Note that this is intended for things that may need discussing. Not for fully-specified feature requests. The latter should go to the tracker.
We're (mis-) using the \{\{Note\}\}-template to keep suggested solutions separate from the feedback.
Keep this page clean. Items that are done (or moved to the feature tracker) should be removed.
Installation issues
Mac OS X
As of 0.6.3, the dock icon, and the miniature icon in window title bars, still does not appear. This has been so since 0.6.1 at least. See example below.
The struggle I've run into with many Mac users is that they have to install R and then RKWard. It would be great if those could be bundled together again.
Windows
Abatty: With the Windows package, the issue is that it's just a .zip and you can run it from anywhere. People really aren't used to that, and they don't know how to add a shortcut to the Start menu/giant-useless-screen-with-live-advertisements.
- The standard installation seems to be an .exe – is the information above outdated, or is there a good reason of not using this installer? //Jan
Abatty: Also, many people are confused/freaked-out when a scary-looking black terminal window comes up upon starting it. The Windows package also seems pretty fragile. Most of the Windows students have tossed it and reinstalled it at least once. It's intermittent, and I haven't been able to reproduce it, but it just stops working at some point. The terminal window comes up, and that's all. I'd give you guys more information if I had it. Just generally speaking, the Windows version is not as reliable as the Mac, I'm finding.

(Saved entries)
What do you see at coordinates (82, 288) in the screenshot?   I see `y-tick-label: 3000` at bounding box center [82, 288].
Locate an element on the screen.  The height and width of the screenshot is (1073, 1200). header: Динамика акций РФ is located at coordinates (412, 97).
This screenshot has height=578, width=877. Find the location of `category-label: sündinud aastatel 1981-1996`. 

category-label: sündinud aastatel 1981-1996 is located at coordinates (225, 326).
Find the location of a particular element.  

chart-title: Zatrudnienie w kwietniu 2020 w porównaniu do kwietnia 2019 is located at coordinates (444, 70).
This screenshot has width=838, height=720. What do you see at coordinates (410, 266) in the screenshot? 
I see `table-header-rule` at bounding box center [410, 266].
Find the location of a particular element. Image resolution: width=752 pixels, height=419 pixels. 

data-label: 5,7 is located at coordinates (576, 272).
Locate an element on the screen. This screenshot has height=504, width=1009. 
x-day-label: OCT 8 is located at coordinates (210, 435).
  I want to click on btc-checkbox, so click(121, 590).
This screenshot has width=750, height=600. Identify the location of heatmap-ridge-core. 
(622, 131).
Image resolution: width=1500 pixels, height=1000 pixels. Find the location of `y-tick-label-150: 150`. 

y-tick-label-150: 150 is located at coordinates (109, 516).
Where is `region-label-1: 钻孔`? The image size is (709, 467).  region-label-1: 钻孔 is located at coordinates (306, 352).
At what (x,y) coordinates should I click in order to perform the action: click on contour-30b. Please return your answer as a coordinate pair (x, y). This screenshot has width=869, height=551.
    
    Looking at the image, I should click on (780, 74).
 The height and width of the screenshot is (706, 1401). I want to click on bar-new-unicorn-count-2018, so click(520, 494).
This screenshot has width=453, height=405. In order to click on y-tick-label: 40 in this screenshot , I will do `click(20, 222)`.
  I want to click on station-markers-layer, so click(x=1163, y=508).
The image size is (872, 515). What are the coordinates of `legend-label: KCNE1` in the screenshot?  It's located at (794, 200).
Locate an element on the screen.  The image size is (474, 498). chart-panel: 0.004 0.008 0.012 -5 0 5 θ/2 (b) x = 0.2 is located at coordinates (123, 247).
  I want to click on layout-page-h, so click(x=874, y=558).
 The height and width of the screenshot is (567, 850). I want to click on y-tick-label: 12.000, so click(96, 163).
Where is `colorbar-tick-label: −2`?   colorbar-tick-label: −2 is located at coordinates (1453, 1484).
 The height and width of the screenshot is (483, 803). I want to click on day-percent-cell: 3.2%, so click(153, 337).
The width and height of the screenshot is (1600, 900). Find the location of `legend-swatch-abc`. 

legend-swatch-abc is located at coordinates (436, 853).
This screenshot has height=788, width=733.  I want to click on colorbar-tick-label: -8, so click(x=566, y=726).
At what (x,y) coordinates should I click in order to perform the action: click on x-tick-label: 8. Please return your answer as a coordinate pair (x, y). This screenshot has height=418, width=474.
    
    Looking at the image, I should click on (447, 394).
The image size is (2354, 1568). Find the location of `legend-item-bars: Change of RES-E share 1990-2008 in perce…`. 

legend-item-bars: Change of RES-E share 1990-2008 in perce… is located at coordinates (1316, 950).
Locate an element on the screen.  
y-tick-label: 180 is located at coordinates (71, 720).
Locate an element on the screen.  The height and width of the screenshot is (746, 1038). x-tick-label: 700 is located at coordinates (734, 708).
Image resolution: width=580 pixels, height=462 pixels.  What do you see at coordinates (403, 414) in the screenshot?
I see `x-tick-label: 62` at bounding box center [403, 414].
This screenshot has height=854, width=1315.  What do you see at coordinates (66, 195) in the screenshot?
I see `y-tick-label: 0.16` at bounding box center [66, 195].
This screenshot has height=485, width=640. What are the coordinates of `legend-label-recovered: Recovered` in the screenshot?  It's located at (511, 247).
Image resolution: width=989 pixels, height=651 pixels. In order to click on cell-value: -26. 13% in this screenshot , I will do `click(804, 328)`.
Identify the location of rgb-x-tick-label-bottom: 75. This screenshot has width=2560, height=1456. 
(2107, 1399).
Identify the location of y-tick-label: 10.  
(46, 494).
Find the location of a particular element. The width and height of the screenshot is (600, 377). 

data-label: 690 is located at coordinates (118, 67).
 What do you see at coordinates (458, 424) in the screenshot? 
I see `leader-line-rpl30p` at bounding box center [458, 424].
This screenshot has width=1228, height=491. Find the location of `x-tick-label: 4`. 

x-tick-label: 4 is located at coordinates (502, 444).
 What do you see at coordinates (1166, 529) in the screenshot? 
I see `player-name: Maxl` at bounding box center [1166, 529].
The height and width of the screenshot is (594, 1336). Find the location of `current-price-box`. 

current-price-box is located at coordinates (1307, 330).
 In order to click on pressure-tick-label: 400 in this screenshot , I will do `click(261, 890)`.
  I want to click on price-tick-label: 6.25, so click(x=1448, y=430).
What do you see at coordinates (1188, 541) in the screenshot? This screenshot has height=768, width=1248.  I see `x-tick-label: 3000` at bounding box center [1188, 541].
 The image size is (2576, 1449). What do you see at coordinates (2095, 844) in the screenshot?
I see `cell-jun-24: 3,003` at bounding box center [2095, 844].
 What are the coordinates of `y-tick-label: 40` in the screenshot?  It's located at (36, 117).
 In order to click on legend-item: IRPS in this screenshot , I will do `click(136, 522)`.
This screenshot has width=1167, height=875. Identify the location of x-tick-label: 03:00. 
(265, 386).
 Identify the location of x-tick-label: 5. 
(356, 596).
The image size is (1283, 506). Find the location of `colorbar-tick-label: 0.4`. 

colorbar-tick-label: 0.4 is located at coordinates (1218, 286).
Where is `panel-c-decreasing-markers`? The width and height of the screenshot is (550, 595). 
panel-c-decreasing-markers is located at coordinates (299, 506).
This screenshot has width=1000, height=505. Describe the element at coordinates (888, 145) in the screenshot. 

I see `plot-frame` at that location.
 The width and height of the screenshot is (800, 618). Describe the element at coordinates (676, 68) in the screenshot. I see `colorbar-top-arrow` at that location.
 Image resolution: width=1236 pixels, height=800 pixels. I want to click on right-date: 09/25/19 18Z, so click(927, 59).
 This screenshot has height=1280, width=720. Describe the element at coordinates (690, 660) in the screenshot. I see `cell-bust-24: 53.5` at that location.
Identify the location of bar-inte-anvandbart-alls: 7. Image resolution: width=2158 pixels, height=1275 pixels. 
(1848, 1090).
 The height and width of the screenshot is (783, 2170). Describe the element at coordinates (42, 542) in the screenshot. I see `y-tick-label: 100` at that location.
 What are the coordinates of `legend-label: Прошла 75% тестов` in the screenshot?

### Check your understanding
**A.** Reproduce the installation feedback text word for word from "Note that this" up to and including "bundled together again.".
**B.** According to the installation feedback text, which two programs do many Mac users have to install separately?
**C.** List every section heading that appears in the installation feedback text.

### Responses to the exercise
**A.**
Note that this is intended for things that may need discussing. Not for fully-specified feature requests. The latter should go to the tracker.
We're (mis-) using the \{\{Note\}\}-template to keep suggested solutions separate from the feedback.
Keep this page clean. Items that are done (or moved to the feature tracker) should be removed.
Installation issues
Mac OS X
As of 0.6.3, the dock icon, and the miniature icon in window title bars, still does not appear. This has been so since 0.6.1 at least. See example below.
The struggle I've run into with many Mac users is that they have to install R and then RKWard. It would be great if those could be bundled together again.

**B.** R and RKWard.

**C.**
Installation issues
Mac OS X
Windows